DATA PROVIDED ->

◇ ◇ ◇ ◇ ◇ ◇ ◇

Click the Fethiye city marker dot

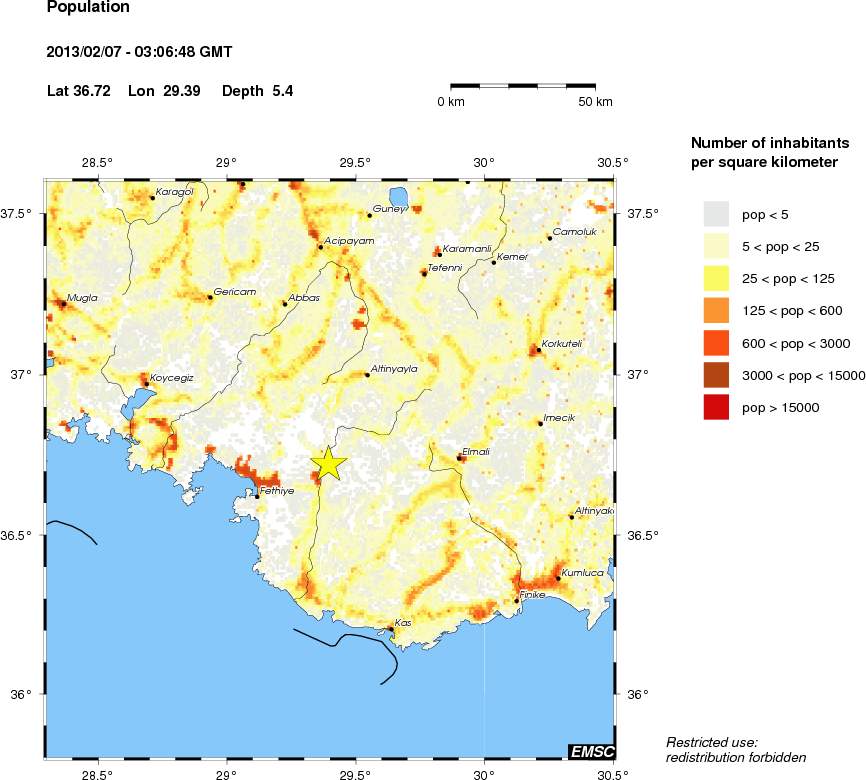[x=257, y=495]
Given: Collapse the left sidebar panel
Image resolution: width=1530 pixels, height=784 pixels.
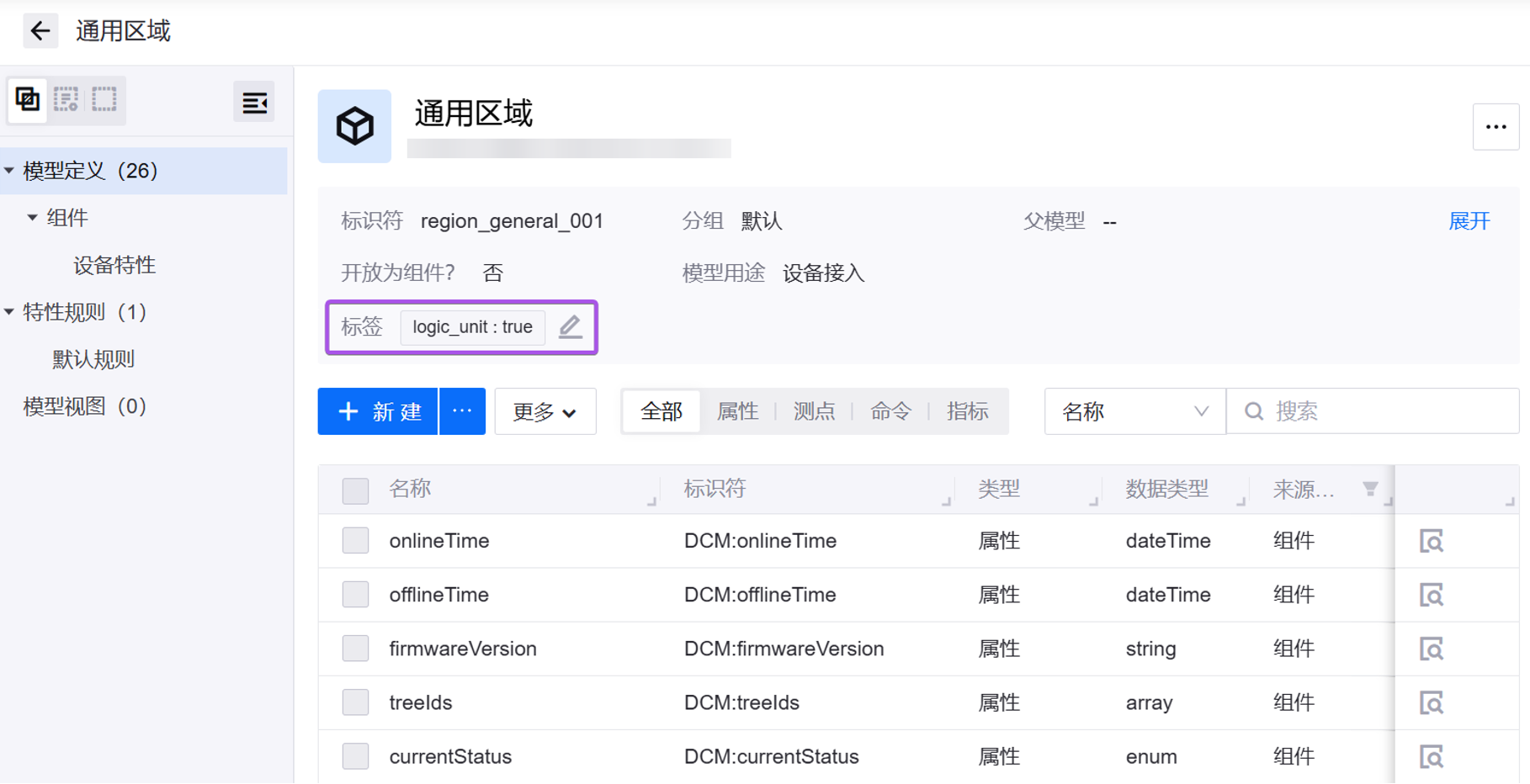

◇ ◇ ◇ ◇ ◇ ◇ ◇

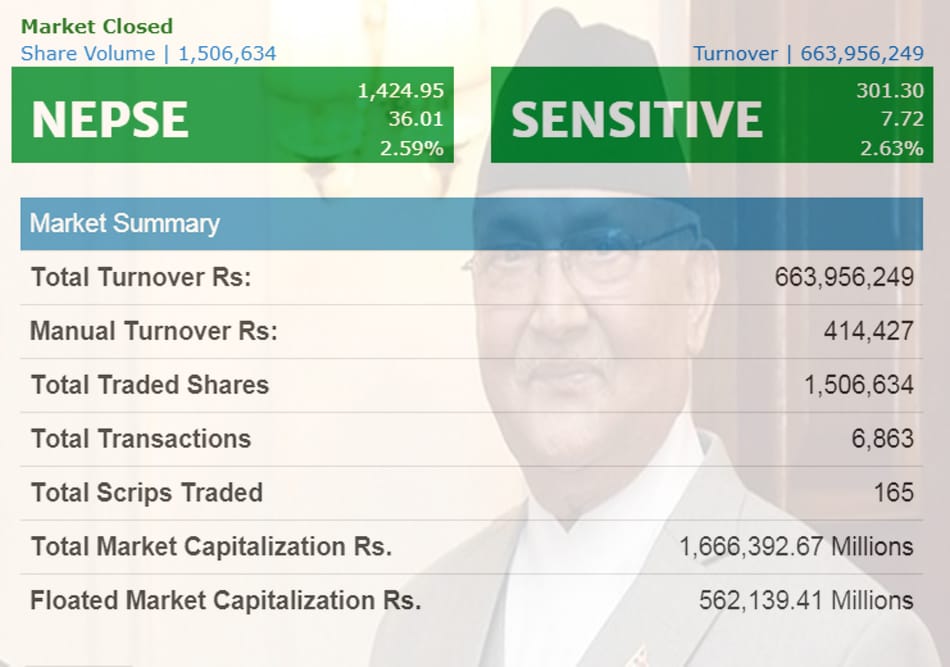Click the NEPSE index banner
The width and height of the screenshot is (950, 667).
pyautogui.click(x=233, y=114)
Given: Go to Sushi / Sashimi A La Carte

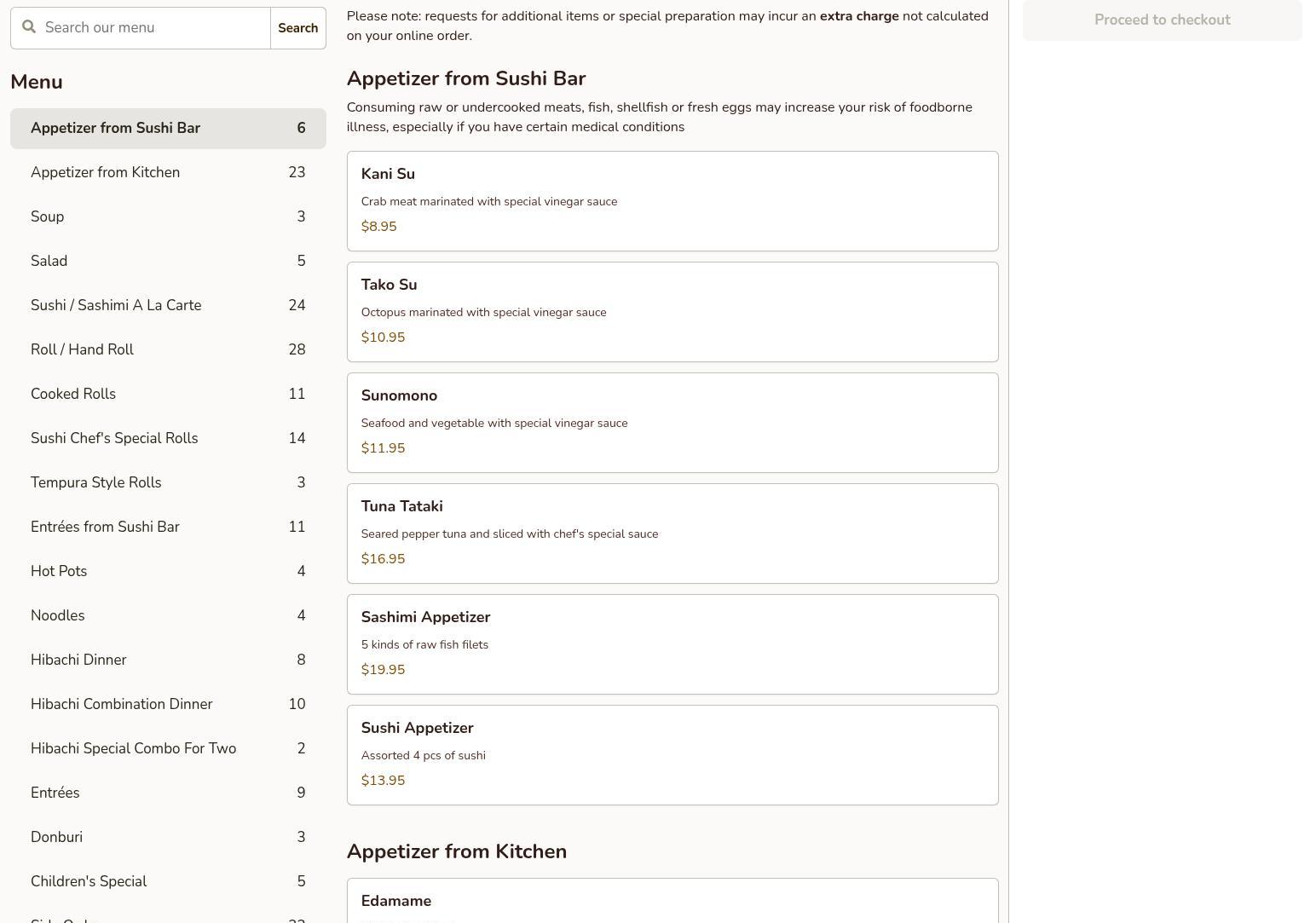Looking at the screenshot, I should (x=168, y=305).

◇ ◇ ◇ ◇ ◇ ◇ ◇

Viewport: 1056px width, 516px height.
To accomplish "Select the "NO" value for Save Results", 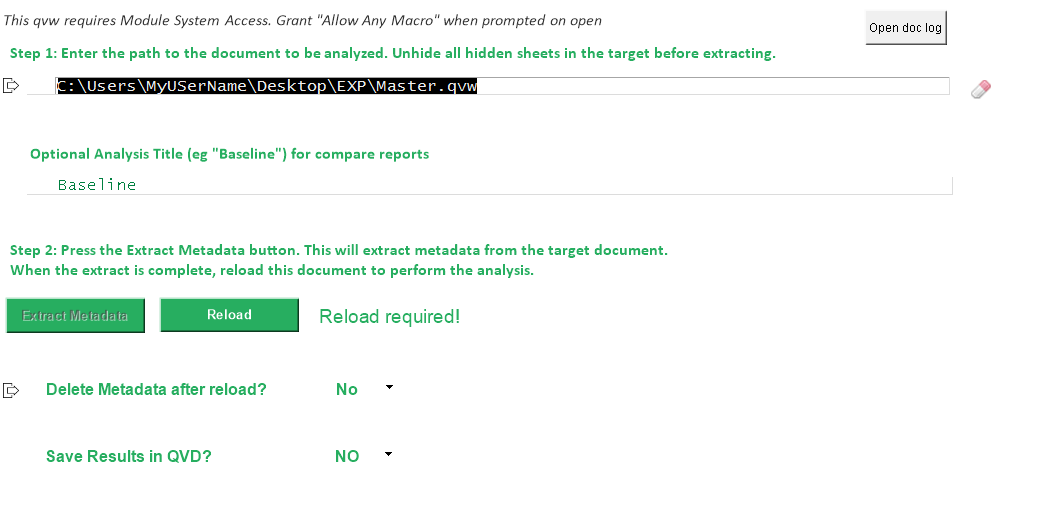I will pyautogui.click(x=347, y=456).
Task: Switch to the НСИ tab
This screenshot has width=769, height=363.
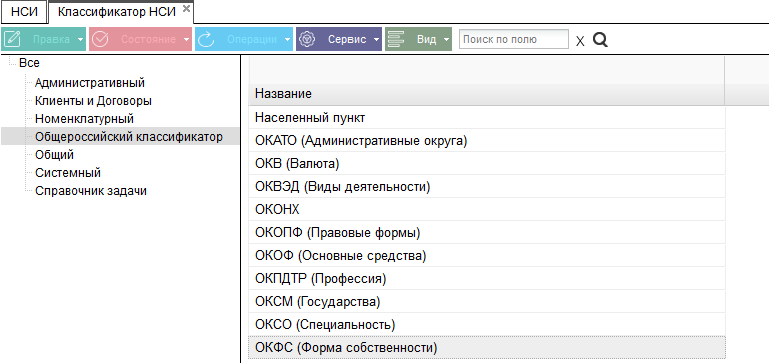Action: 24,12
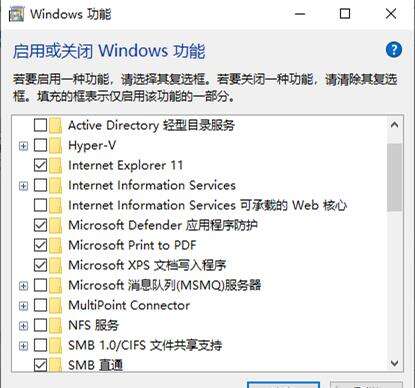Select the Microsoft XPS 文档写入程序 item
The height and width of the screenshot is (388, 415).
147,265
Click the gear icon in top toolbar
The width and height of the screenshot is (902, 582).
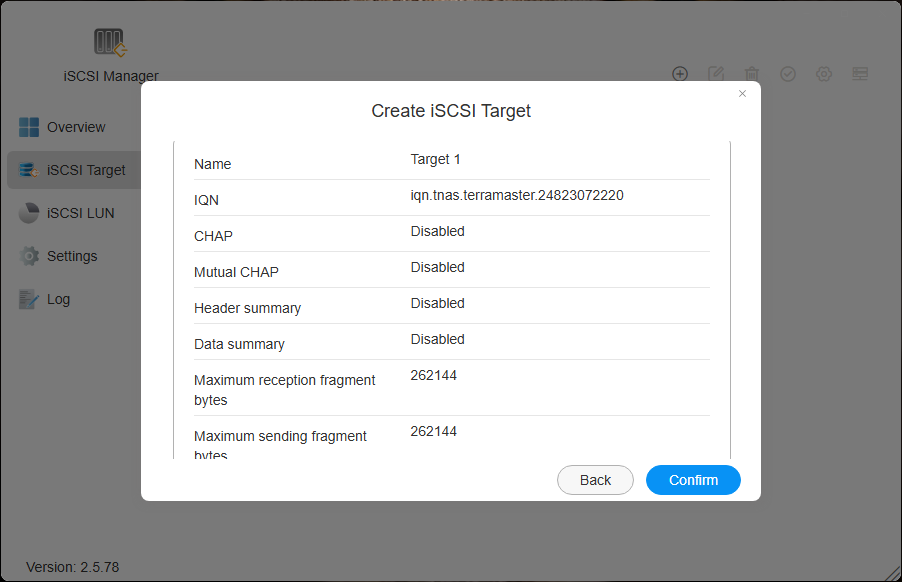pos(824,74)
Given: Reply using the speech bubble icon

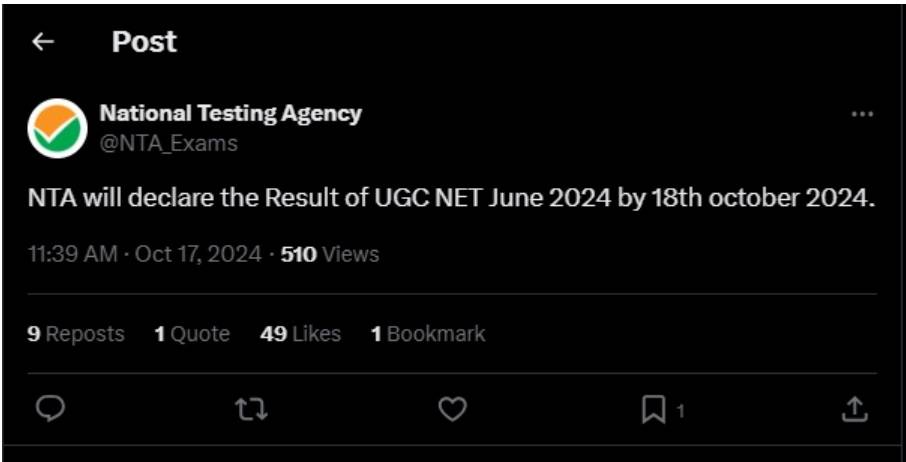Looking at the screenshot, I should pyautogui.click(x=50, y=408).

◇ ◇ ◇ ◇ ◇ ◇ ◇

TASK DIRECTIONS ->
Nothing but the lines above from the one that has "Click the Fethiye city marker dot" down to the one that has "Image resolution: width=1530" belongs in the answer, copied exactly, without pictures.

SOLVED EXERCISE ->
Click the Fethiye city marker dot

[x=257, y=495]
Given: Collapse the left sidebar panel
Image resolution: width=1530 pixels, height=784 pixels.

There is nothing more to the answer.